With that last gigantic assumption in mind, my folks and the teachers became puzzled as to why my advanced skills were not translating into a high level of school achievement. This was regarded by both as purely a discipline issue and was dealt with accordingly. What the teachers and my family apparently did not or could not grasp was that a six year old who was intellectually 15 was never going to want to endlessly repeat schoolwork they had already mastered and play puerile games with a class of young kids.

Rather than look at whether my educational and personal needs were being met in that environment, and tailoring it accordingly, I was pulled out for testing again about three years later to find out what was “wrong” with me. Since I scored at the ceiling of the WISC, according to the educational psychologist, I could not be “statemented”, i.e. receive a tailored educational plan for students with special educational needs. That sort of accommodation was only for those tested as having a learning disability, defined as being below average in some or all areas of intellectual functioning.

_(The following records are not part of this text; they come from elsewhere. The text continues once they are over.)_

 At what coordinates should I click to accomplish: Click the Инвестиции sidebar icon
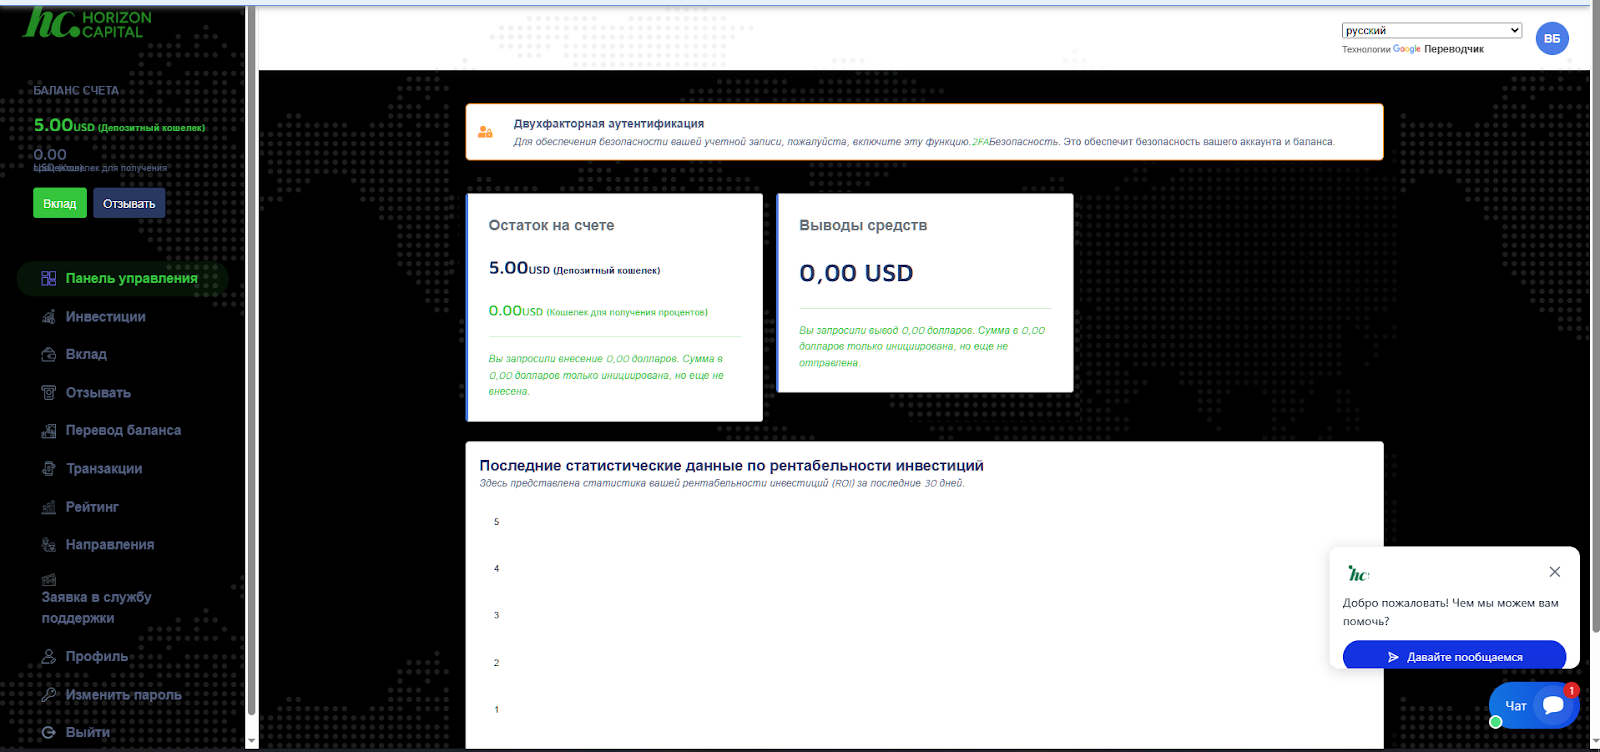(48, 317)
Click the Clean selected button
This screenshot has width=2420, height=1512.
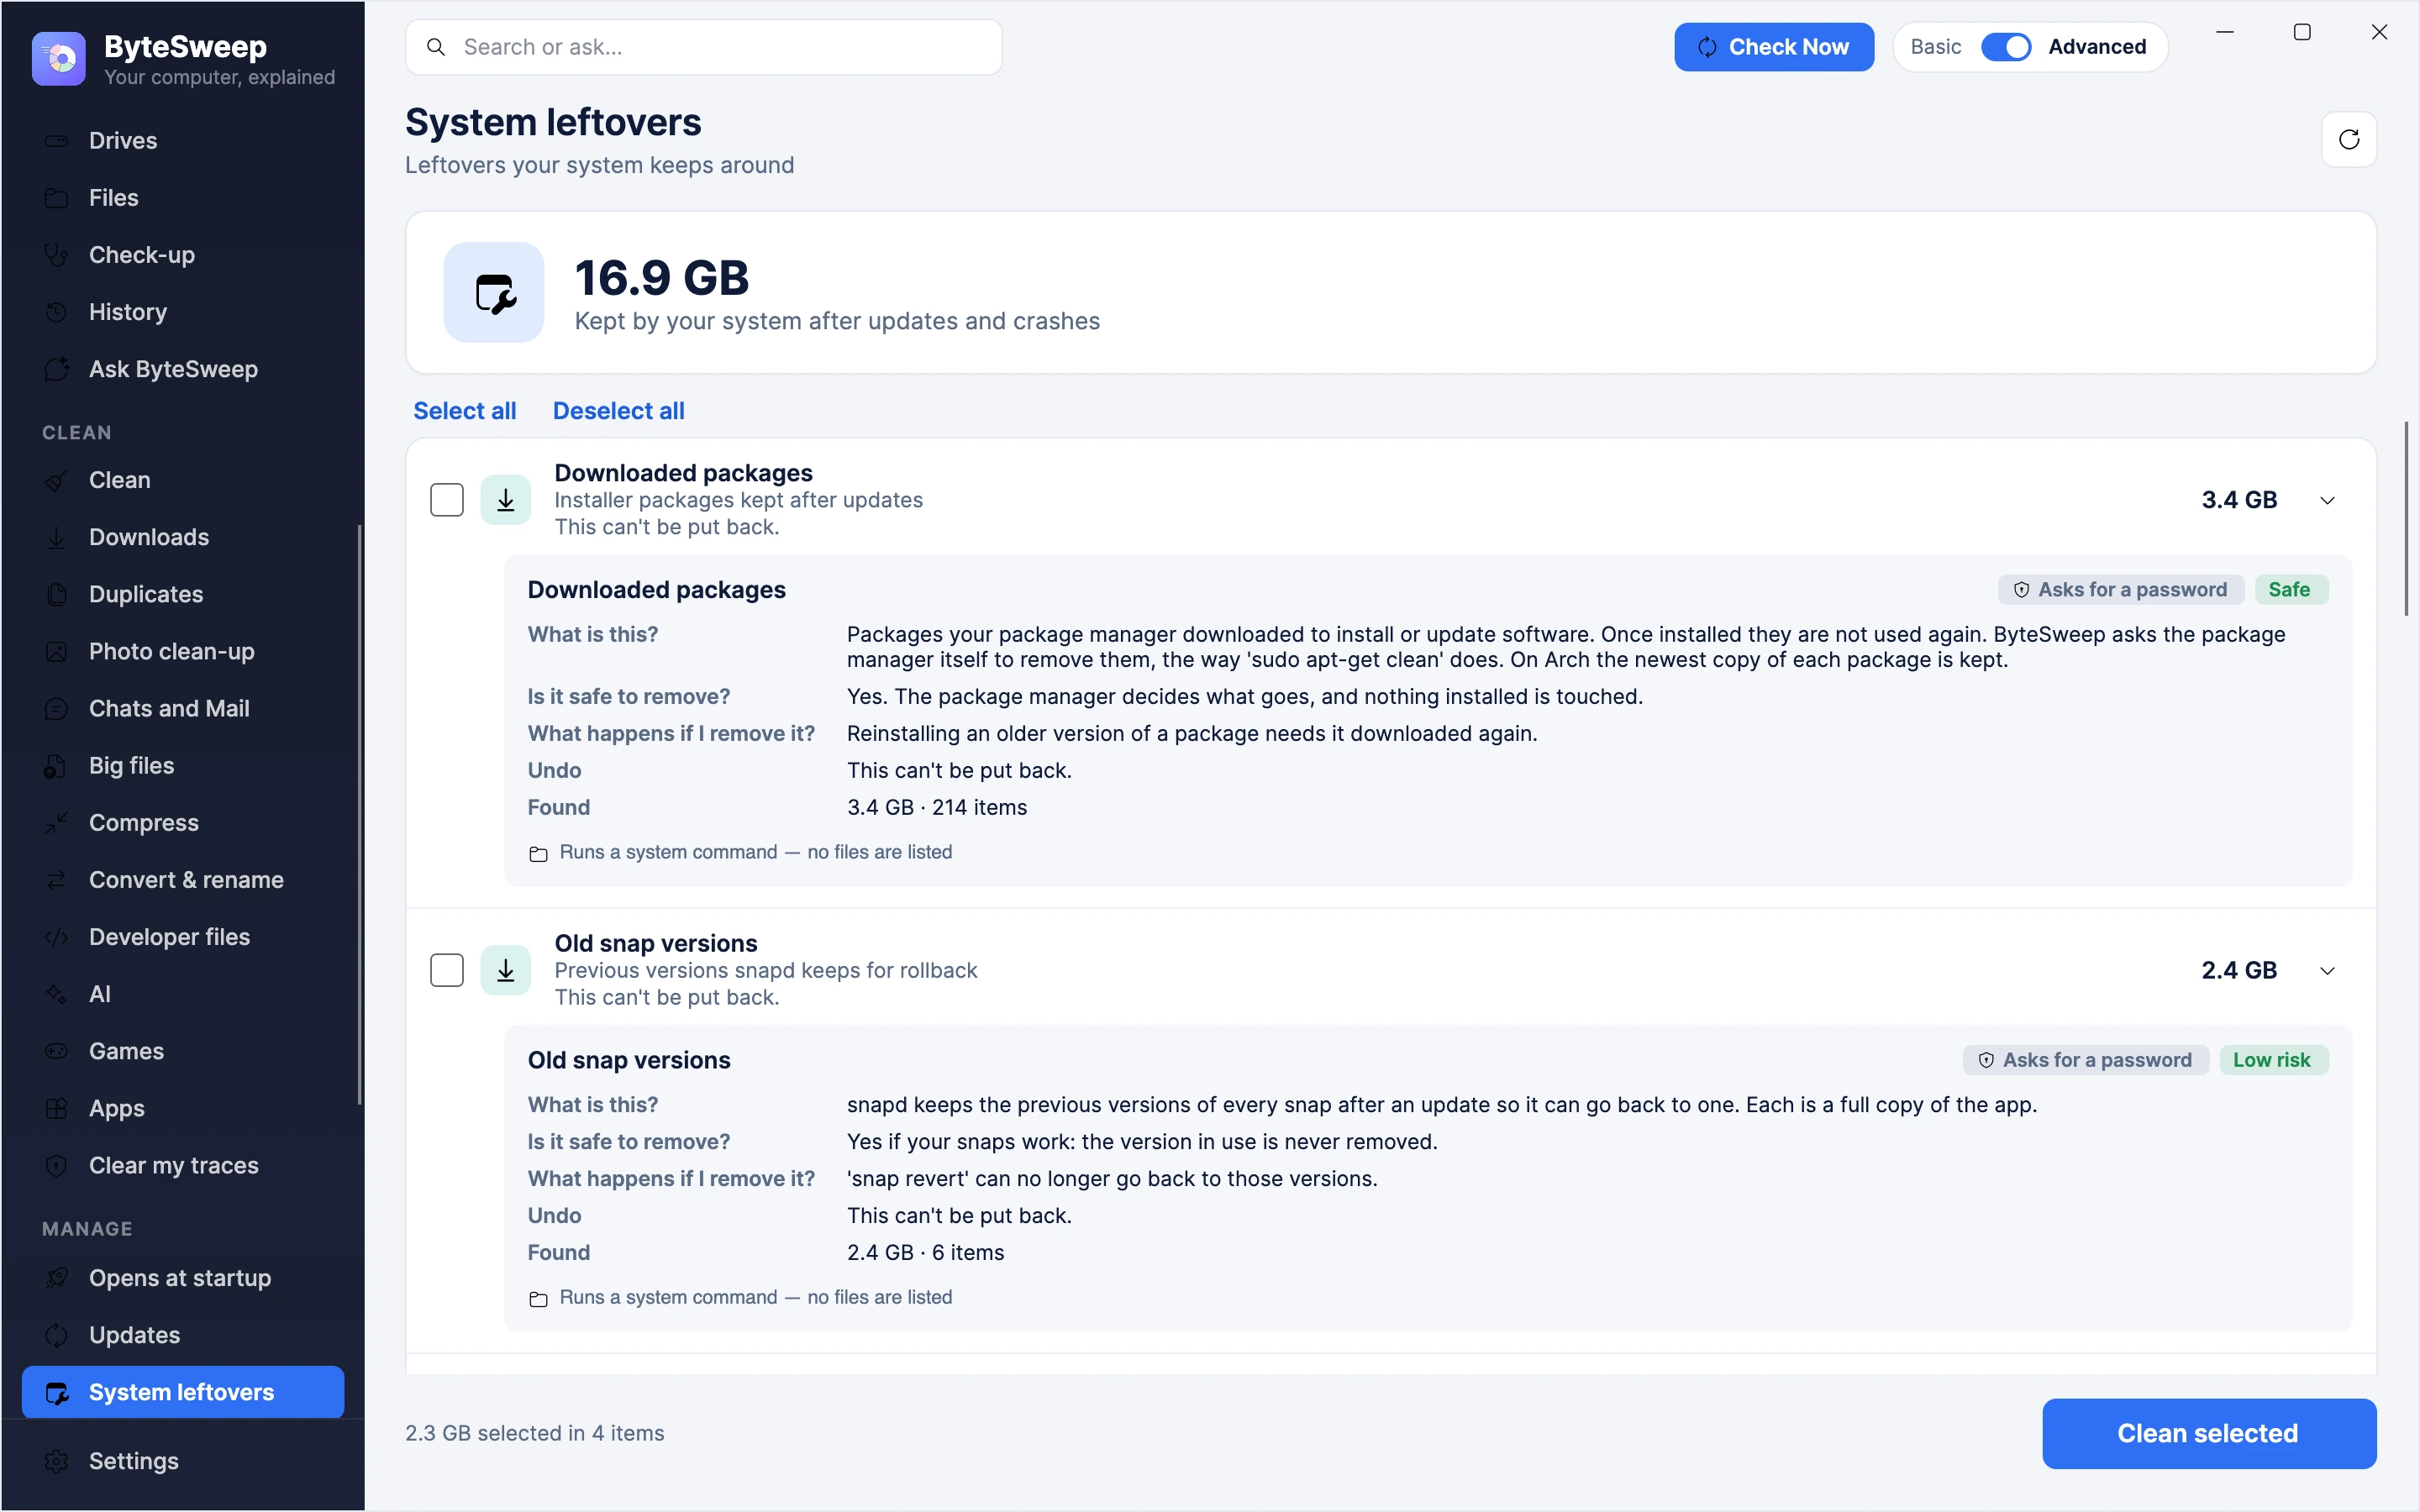(2208, 1433)
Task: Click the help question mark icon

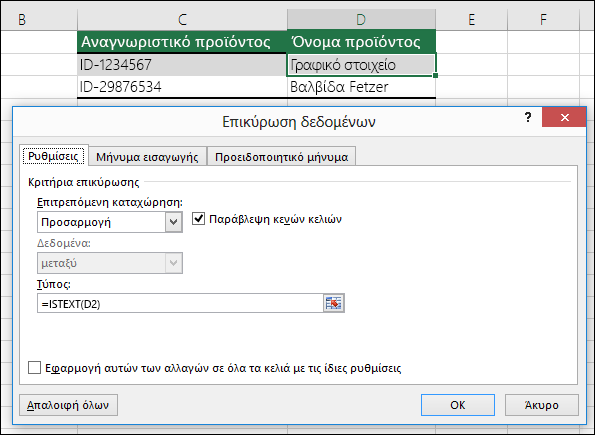Action: (x=528, y=117)
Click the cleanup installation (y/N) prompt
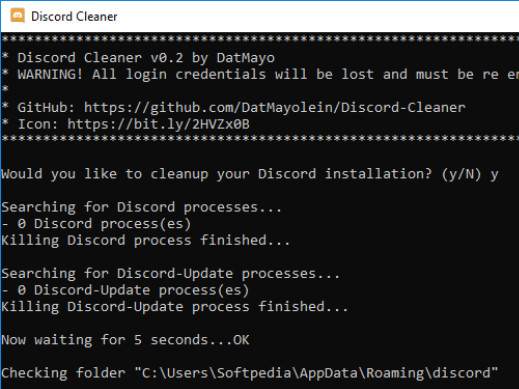This screenshot has height=389, width=519. [241, 174]

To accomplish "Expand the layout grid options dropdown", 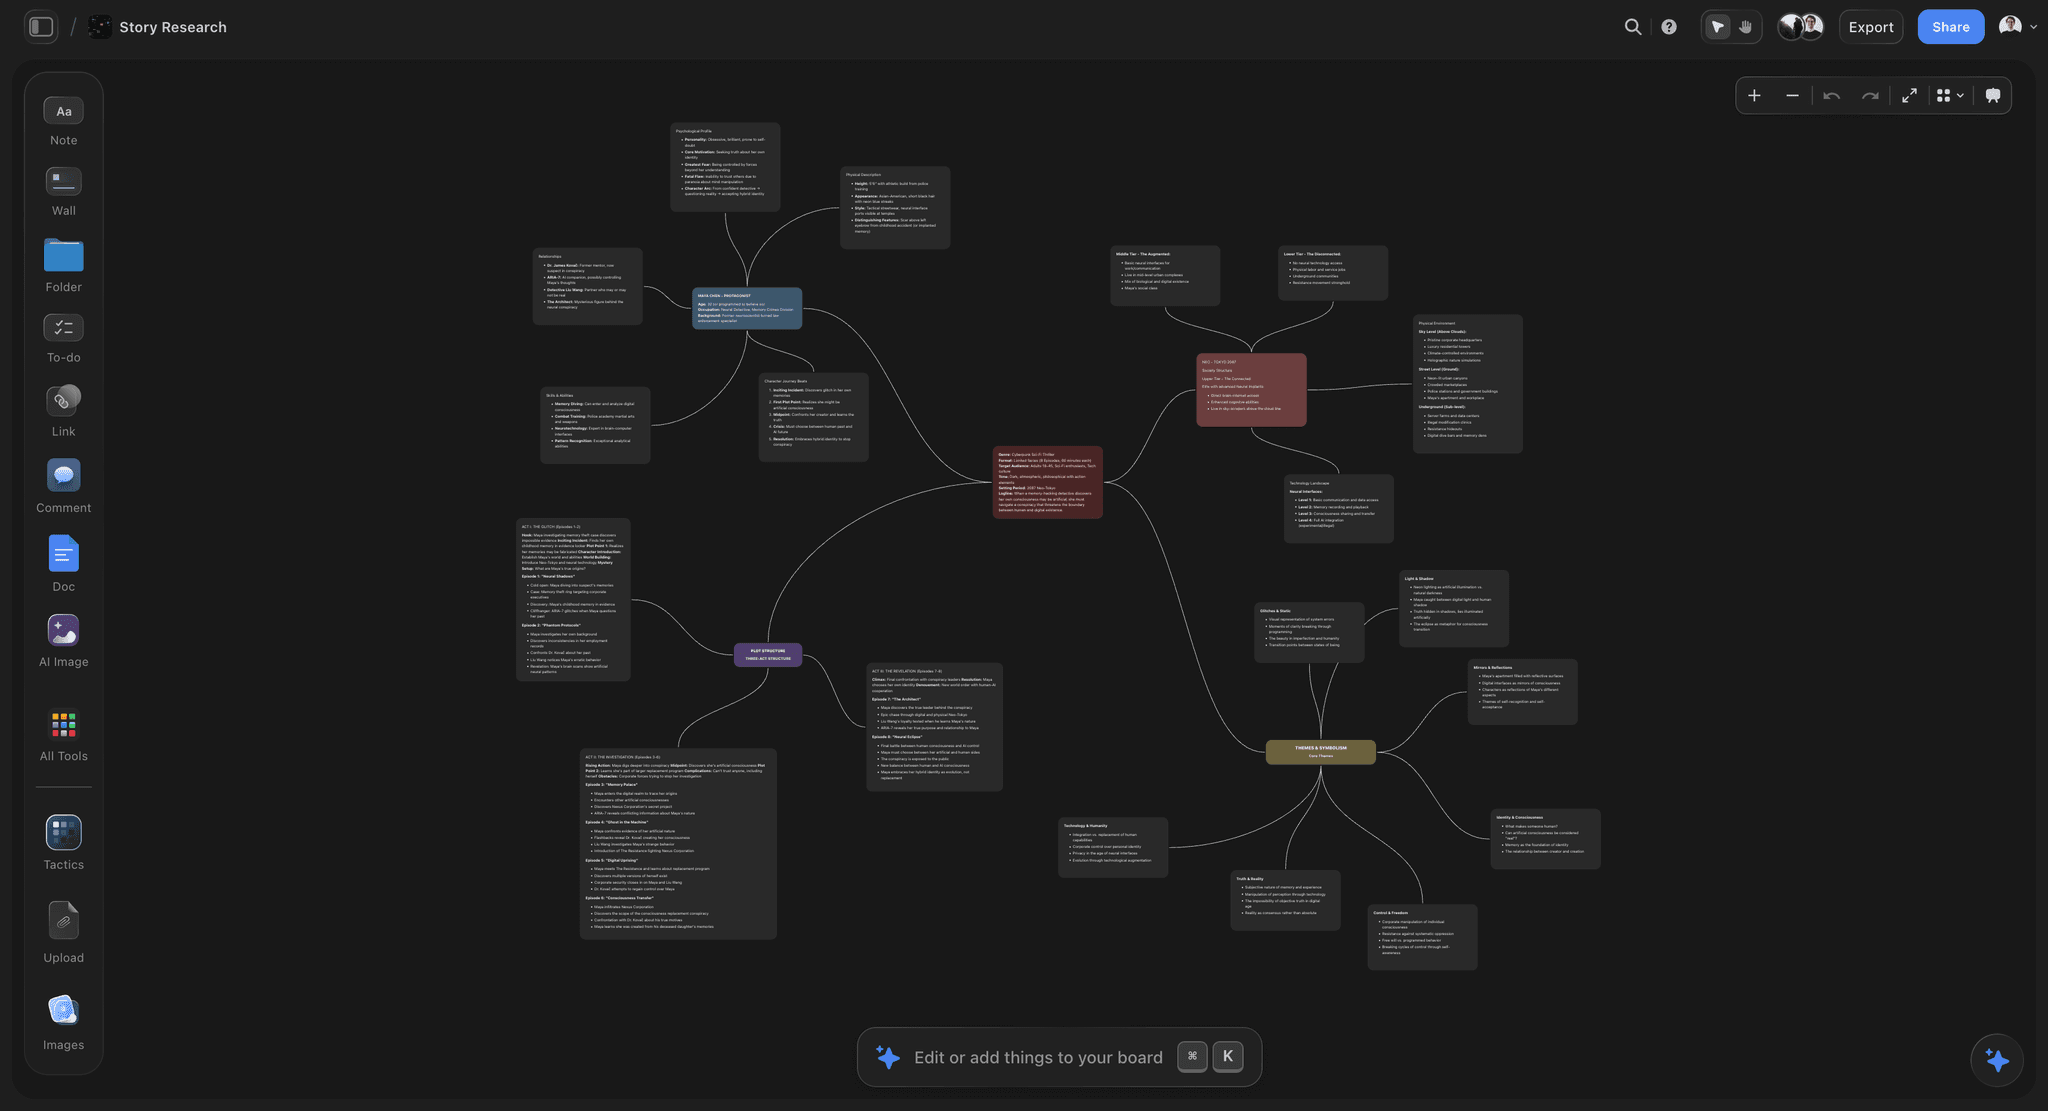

Again, unbelievably, my parents weren’t assertive enough to insist on having their own copy of that score report either. At no point was I ever told that I had been formally tested, or just how much above average I had actually scored. I know that there are various schools of thought with regard to whether the child should be told or not if they are gifted. However, I think that in my case being told that probably would have helped to recover some of my shredded self-esteem.

The effects of bullying are often downplayed by some people, but I think it is not possible to overstate their effect. I can think of individuals I have told who have said something like, “Well, if you had wanted to learn, couldn’t you?”, which betrays a staggering ignorance of the whole bully/target/educational performance dynamic. Imagine if you went to work each day not knowing if you were going to be injured, stolen from, taunted, shunned or inappropriately touched by your colleagues while your bosses turned a blind eye, who then made out it was all your fault when you complained? What do you think your performance on the job would be like after even a few weeks of this? And supposing you were told you couldn’t legally leave for another X years?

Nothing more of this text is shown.